There was a time when the Internet belonged to geeks and teenagers. When my high school friends and I discovered Yahoo Chat and Hotmail, our parents watched only in confusion or concern. But that didn't last long -- I can pinpoint the exact moment that the Internet crossed the generational divide. I was sitting on a streetcar, and across the aisle, a young woman was showing off her first ultrasound to a friend.

"Awesome!" said her friend. "You should make that your Facebook profile pic!"

As the Internet generation grows up, they're pulling the web along with them. And like new parents everywhere, they want to talk about their children. From parenting blogs, to Flickr streams of baby photos, to -- you guessed it -- viral video.

It's not all about cute photos -- the most industrious have branched out into instructing other parents. Take DadLabs, a web channel featuring short parenting videos aimed at fathers. And they're eager to teach others how to share their children with the Internet, with segments like this one, called "Deliver a Great Birth Video."

"Daddy Troy" gives recommendations on what video camera and memory card to choose, and how to film a birth while also supporting the one in labour. Then he instructs the viewer on how to "export for web" and post the birth movie on MySpace or YouTube. It's true -- birth announcement videos are the new scrapbook.

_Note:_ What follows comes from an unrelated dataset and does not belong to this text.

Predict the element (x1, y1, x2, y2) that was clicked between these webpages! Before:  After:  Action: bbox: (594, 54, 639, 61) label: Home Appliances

Take this mini-documentary complete with alt rock soundtrack. It, and ones like it, might be intended for friends and family, but as the parents of the laughing baby know too well, sometimes the kid flicks go viral (the laughing baby got over 45 million views making it the ninth most viewed video of all time). And this video, featuring an irritable mom in labour and her annoying cameraman, has topped 100,000 views.

Thanks to digital photography, childhood is now more obsessively documented and more public than ever before. But there's a downside. The parents might want to watch a birthing video over and over on YouTube, but what if it screens in the poor kid's middle school classroom? Perhaps more important, could the time parents are spending editing videos be better spent playing catch with the kids or teaching them to read? Knowing YouTube, the tiny subjects of these videos will one day post response videos and let them know.